Optimistic Concurrency Control (OCC)
Cosmos DB supports OCC for executing SQL transactions. It uses 'ETag' HTTP header to validate user-queries against the stored data to commit/abort a transaction
It is a multi-model service and supports document, key-value, graph, and column-family data models.
Cosmos DB is a NoSQL document database which performs Indexing directly on document's contents. The index is a union of all documents words and can be queried on any word of any document present in the database. It is represented as a schema-agnostic tree, where the tree nodes are all possible words of document set and values are the associated documents in which the word is present. To represent this schema-less index, Bw-Tree is used. To support fast random writes on SSDs and Disks, Cosmos DB also employs Log-Structured merge trees, to store Bw-Tree modifications. It uses delta-record updates instead of in-place updates in the tree to avoid cache invalidation and write amplification on SSDs. Cosmos DB supports blind-incremental updates to its Bw-Tree, so as to perform partial writes to any record without reading it to the memory.

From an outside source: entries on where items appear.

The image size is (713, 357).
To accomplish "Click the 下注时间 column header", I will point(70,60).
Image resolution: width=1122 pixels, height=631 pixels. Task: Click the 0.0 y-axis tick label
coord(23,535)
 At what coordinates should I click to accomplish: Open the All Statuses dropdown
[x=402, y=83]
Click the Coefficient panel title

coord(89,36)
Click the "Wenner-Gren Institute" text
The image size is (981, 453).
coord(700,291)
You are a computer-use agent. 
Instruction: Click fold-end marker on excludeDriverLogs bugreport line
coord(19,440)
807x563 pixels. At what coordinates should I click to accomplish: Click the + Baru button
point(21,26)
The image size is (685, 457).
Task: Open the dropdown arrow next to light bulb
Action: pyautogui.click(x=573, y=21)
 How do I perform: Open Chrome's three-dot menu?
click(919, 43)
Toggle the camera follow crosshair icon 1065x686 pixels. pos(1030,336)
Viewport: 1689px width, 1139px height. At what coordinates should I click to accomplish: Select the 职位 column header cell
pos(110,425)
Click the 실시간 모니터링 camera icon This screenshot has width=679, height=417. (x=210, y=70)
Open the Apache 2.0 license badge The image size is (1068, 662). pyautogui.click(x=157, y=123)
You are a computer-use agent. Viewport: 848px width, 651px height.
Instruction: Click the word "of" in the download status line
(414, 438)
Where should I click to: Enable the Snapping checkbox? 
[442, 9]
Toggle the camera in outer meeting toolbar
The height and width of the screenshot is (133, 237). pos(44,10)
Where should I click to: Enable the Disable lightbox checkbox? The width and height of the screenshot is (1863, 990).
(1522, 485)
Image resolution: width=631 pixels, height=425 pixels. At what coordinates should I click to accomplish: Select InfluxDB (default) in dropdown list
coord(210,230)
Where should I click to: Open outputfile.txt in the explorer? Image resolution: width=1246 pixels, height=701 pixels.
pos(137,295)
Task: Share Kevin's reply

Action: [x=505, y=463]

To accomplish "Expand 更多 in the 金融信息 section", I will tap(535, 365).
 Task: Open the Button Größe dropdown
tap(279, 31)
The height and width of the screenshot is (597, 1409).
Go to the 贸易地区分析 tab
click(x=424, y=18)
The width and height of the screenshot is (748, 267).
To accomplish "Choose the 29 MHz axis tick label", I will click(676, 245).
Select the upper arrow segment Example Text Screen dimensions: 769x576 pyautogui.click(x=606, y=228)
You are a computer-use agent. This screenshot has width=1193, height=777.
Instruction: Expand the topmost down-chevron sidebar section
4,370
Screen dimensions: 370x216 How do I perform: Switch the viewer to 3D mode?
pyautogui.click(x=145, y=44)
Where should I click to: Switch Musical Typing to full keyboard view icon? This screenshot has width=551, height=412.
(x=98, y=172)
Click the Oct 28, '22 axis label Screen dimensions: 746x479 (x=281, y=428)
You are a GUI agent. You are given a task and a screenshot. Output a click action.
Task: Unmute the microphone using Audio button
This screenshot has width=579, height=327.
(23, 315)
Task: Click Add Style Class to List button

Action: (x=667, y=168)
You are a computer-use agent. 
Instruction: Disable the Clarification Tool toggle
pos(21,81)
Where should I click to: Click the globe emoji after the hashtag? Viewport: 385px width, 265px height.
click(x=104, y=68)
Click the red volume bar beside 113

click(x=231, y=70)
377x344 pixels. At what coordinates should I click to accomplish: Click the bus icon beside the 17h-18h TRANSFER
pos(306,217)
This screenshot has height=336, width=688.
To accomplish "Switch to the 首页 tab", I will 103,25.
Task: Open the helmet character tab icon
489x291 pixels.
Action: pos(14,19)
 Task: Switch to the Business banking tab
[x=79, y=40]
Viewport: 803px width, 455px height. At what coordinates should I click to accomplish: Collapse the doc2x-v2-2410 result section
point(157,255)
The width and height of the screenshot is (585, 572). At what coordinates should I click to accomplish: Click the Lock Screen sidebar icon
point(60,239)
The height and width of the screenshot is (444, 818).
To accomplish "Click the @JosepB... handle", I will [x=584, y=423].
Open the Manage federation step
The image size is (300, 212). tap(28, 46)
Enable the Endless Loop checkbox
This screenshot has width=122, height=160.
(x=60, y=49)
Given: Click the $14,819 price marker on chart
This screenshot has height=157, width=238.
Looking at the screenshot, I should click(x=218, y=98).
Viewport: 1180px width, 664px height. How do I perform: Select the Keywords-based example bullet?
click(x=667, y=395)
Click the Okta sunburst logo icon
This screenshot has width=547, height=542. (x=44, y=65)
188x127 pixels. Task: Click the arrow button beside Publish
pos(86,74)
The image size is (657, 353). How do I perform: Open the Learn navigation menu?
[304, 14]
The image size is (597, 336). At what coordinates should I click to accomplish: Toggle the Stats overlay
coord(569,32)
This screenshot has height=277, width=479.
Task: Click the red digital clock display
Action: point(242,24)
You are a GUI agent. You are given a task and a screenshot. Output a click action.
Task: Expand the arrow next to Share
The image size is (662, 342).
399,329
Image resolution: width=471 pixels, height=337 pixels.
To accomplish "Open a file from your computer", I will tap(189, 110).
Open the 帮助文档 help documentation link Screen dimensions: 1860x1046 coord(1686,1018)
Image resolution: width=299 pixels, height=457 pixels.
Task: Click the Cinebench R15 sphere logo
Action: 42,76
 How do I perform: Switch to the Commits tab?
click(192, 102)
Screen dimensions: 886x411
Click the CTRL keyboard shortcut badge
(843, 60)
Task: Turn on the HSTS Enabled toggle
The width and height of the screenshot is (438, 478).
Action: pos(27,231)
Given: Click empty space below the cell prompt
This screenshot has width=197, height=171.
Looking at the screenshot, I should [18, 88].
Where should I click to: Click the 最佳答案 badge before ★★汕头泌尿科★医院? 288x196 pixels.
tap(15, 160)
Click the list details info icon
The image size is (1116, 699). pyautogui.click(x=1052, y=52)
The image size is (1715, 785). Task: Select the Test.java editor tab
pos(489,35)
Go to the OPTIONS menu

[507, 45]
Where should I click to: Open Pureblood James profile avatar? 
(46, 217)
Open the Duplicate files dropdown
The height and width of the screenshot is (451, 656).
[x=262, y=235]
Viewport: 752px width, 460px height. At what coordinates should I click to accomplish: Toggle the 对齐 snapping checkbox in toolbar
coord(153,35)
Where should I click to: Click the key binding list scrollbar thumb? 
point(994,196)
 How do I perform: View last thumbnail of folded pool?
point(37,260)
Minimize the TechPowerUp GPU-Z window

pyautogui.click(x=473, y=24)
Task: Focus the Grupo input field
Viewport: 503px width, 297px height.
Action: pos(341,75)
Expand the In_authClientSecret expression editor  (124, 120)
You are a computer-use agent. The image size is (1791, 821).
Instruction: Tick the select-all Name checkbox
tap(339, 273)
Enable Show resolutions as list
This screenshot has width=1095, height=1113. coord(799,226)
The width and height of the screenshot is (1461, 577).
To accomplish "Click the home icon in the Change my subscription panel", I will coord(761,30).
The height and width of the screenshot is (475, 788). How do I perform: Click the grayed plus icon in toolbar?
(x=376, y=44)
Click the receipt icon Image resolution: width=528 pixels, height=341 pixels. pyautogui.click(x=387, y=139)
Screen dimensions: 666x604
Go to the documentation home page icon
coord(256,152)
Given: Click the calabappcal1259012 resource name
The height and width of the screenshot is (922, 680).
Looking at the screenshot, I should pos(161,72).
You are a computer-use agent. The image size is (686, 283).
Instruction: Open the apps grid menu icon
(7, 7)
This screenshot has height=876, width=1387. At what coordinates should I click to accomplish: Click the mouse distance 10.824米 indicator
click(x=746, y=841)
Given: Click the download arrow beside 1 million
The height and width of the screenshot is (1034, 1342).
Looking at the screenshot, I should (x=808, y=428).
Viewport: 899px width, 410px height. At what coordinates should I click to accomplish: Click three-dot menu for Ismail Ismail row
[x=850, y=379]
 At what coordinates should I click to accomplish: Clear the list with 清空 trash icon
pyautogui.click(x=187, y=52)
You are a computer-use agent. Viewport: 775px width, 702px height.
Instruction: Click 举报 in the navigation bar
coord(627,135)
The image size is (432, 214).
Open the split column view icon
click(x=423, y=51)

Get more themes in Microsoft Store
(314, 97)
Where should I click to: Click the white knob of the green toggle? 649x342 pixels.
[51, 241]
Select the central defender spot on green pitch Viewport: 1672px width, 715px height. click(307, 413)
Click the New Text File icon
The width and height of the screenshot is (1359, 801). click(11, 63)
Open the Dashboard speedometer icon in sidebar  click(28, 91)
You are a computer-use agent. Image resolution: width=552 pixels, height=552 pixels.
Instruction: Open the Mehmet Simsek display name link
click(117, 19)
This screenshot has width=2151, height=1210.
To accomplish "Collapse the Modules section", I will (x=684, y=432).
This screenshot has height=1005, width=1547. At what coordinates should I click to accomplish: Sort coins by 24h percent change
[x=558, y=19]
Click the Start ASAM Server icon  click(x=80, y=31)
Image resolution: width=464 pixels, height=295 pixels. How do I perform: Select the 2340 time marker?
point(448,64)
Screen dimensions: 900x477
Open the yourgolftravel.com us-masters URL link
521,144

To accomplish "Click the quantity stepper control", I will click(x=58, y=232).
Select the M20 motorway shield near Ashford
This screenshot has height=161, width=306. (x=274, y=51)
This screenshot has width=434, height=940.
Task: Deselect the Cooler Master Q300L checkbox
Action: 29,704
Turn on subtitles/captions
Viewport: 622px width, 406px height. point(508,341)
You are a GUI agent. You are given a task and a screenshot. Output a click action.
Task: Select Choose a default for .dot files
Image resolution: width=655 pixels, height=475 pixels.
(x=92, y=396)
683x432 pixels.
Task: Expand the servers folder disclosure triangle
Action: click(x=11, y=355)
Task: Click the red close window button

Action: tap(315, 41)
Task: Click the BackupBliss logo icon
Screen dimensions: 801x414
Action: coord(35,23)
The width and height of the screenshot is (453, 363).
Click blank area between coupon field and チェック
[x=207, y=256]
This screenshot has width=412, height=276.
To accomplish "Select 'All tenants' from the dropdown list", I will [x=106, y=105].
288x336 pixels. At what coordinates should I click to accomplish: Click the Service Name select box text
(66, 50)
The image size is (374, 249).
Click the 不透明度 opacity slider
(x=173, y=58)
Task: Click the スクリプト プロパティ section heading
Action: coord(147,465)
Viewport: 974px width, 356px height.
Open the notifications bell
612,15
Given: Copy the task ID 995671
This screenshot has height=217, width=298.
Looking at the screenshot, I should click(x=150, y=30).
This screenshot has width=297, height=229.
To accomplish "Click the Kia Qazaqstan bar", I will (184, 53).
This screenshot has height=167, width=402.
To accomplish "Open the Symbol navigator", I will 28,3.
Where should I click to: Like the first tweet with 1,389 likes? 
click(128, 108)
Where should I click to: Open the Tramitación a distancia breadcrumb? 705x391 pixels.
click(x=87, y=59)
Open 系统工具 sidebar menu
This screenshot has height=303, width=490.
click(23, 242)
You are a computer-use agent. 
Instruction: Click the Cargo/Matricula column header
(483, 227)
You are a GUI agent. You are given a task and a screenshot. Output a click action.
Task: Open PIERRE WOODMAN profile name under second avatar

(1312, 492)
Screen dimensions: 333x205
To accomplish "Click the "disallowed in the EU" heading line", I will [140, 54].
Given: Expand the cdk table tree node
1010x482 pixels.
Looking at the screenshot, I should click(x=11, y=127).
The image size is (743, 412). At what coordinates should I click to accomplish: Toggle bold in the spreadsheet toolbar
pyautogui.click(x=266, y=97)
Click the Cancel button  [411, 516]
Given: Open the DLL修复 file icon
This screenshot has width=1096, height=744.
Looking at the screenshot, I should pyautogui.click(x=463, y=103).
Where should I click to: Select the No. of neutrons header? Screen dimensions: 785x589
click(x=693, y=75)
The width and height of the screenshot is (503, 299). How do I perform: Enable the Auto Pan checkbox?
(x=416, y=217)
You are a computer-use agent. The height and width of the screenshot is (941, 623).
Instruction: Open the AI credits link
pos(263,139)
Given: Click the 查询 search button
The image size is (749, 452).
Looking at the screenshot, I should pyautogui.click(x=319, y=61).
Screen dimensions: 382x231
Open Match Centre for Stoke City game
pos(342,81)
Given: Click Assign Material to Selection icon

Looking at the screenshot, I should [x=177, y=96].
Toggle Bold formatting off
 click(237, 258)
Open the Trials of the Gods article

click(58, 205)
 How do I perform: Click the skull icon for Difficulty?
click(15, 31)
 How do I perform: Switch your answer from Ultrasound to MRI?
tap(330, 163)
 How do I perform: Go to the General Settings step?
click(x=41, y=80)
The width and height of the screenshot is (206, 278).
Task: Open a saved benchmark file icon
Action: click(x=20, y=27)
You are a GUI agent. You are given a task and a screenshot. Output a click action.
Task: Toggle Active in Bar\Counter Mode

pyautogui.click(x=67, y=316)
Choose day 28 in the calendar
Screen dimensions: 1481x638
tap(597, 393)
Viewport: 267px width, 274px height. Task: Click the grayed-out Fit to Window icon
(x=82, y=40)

As the database is distributed, Index modifications have to be replicated to all of the replicas of a data shard. Cosmos DB performs asynchronous replication of delta-records to make secondaries consistent with the primary replica. When a new document is created on the primary, it is completely analyzed to extract all of the words and these words are inserted into the Index, while also transferring the word stream to the secondaries.
Only self-joins are supported.
It supports SQL, MongoDB, Cassandra, Gremlin, Table APIs.
It uses both in-memory and disk-based log-structured merge trees to store documents.
Cosmos DB service is deployed on several replicated shared-nothing nodes across geographical regions for high-availability, low-latency, and high throughput. Some or all of these distributed nodes form a replica set for serving requests on a data shard that contains documents. Among the replicas, one of them is elected as a master to perform totally-ordered writes on the data shard. Writes are done on the write-quorum (W), a subset of the replica nodes, to ensure that the data is durable. Reads are performed on read-quorum (R), a subset of replica nodes, to get the desired consistency levels (Strong, Bounded-staleness, Session, Consistent Prefix, Eventual) as configured by users.
Data is partitioned at logic level and is replicated at storage layer in terms of physical partitions to achieve desired availability and throughput.
Cosmos DB uses fast Bw-Tree to support real-time queries. Views are not used.